Dosen bidang Psikologi Klinis dan Kesehatan Mental menambahkan dampak psikologis kekerasan terhadap anak antara lain penarikan diri, ketakutan, tindak agresif, emosi yang labil, depresi, cemas, merasa minder, merasa tidak berharga, dan lain sebagainya.

Dia juga menjelaskan bahwa tindak kekerasan pada anak bahkan dapat menyebabkan gangguan stres pasca trauma bahkan keterlibatan dalam penggunaan zat adiktif. Untuk menghindari tindakan kekerasan pada anak, orang tua dapat menerapkan pola positive parenting dalam mendidik dan mengasuh anak mereka.

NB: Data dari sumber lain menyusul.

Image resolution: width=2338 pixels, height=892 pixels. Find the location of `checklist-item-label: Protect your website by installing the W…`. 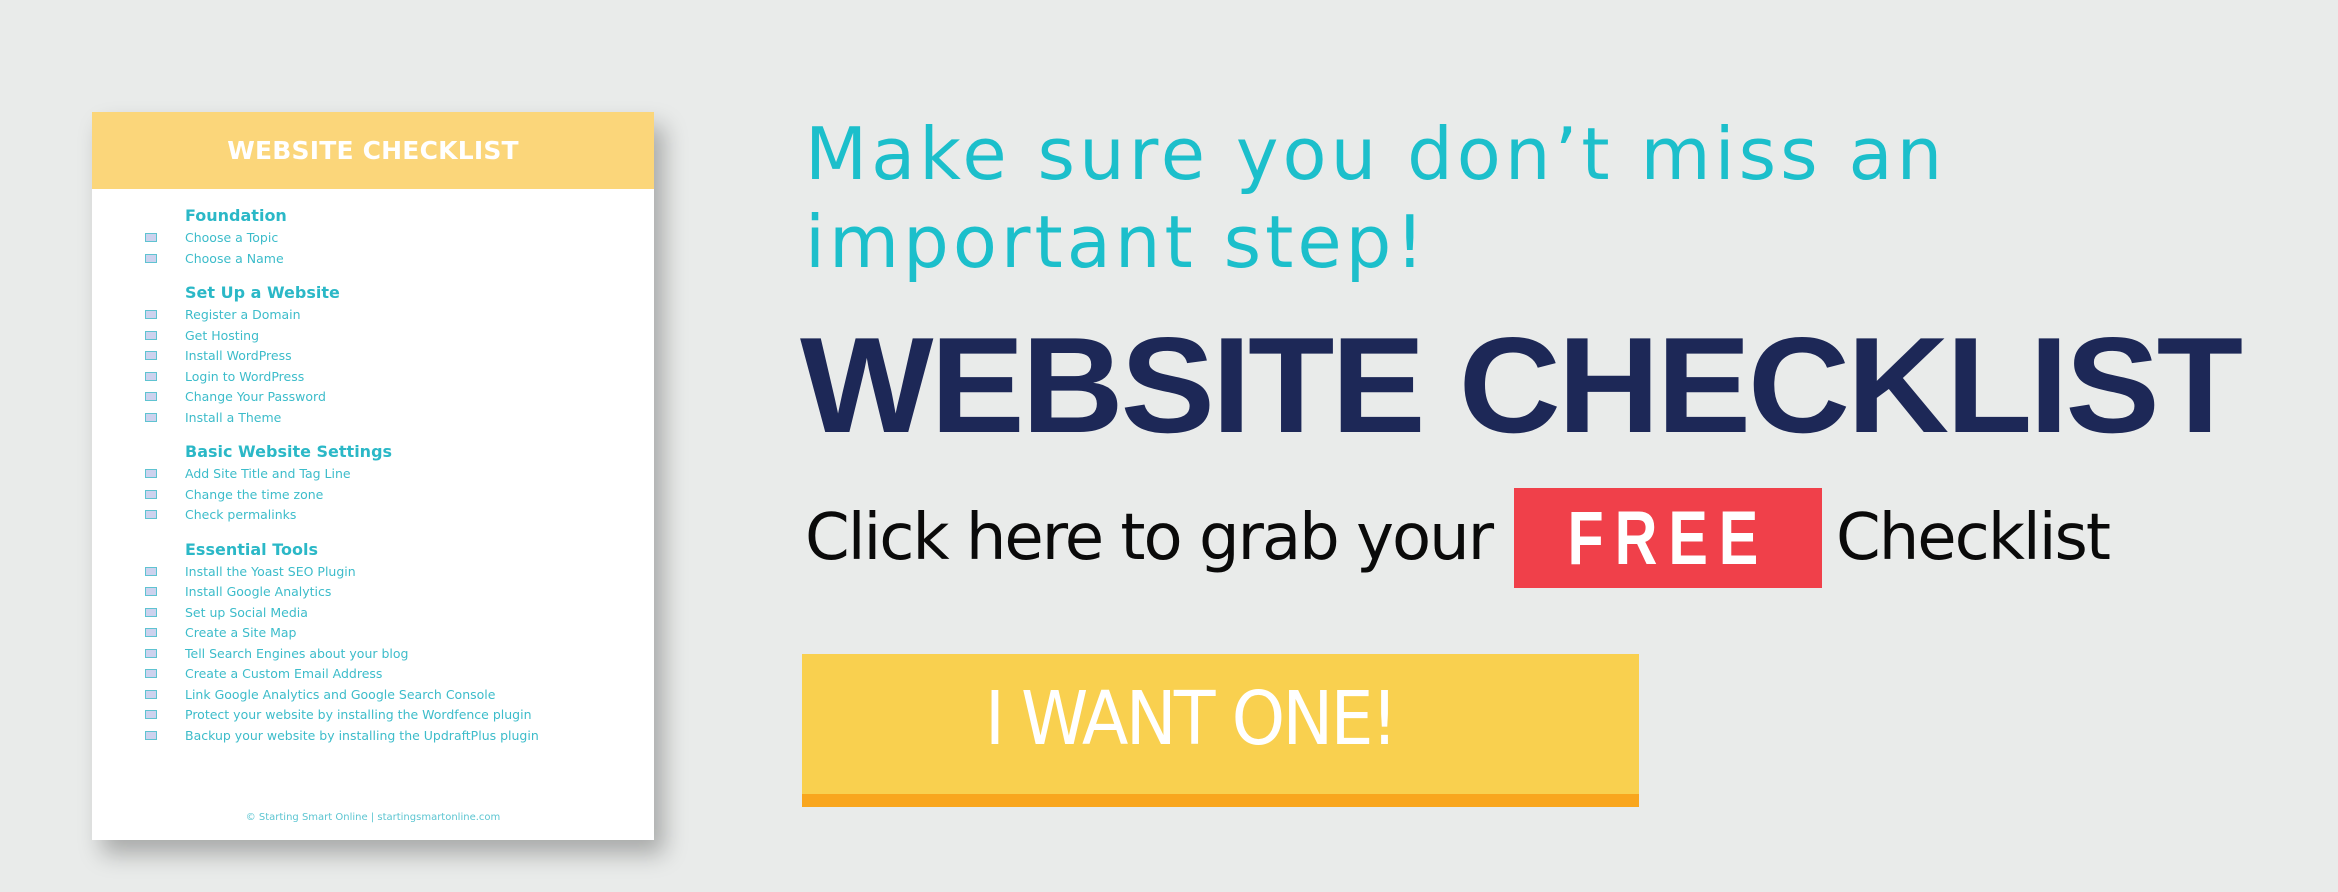

checklist-item-label: Protect your website by installing the W… is located at coordinates (358, 714).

Ika Yuniar Cahyanti membeberkan positive parenting atau pengasuhan positif adalah pola asuh yang dilakukan secara suportif, konstruktif, dan menyenangkan. Pengasuhan positif ini dapat dilakukan dari hal-hal yang sederhana seperti membiasakan menggunakan kata-kata seperti ‘tolong’, ‘maaf’, ‘salam’, ‘permisi’, dan ‘terima kasih’ kepada anak.

Selain itu, orangtua juga harus memberikan contoh dan arahan yang baik pada anak mereka jika diperlukan. Dia menjelaskan suportif di sini adalah pemberian perlakuan yang mendukung perkembangan anak. Sedangkan, konstruktif sendiri artinya bersikap positif dengan menghindari kekerasan atau hukuman.

Menurut Ika Yuniar Cahyanti dalam prinsip pengasuhan positif, hendaklah tanggung jawab pengasuhan tidak hanya dibebankan kepada sosok ibu saja. Namun, akan sangat baik jika ayah anak juga memahami pola pengasuhan ini agar dapat memberikan dampak yang lebih baik ke depannya.

Dia juga menegaskan memberikan kepercayaan anak sebagai problem solver juga efektif untuk menerapkan pola pengasuhan positif ini. Jangan lupa juga untuk mengajarkan anak tentang disiplin waktu, tanggung jawab terhadap tugas serta barang miliknya, dan norma yang berlaku di masyarakat.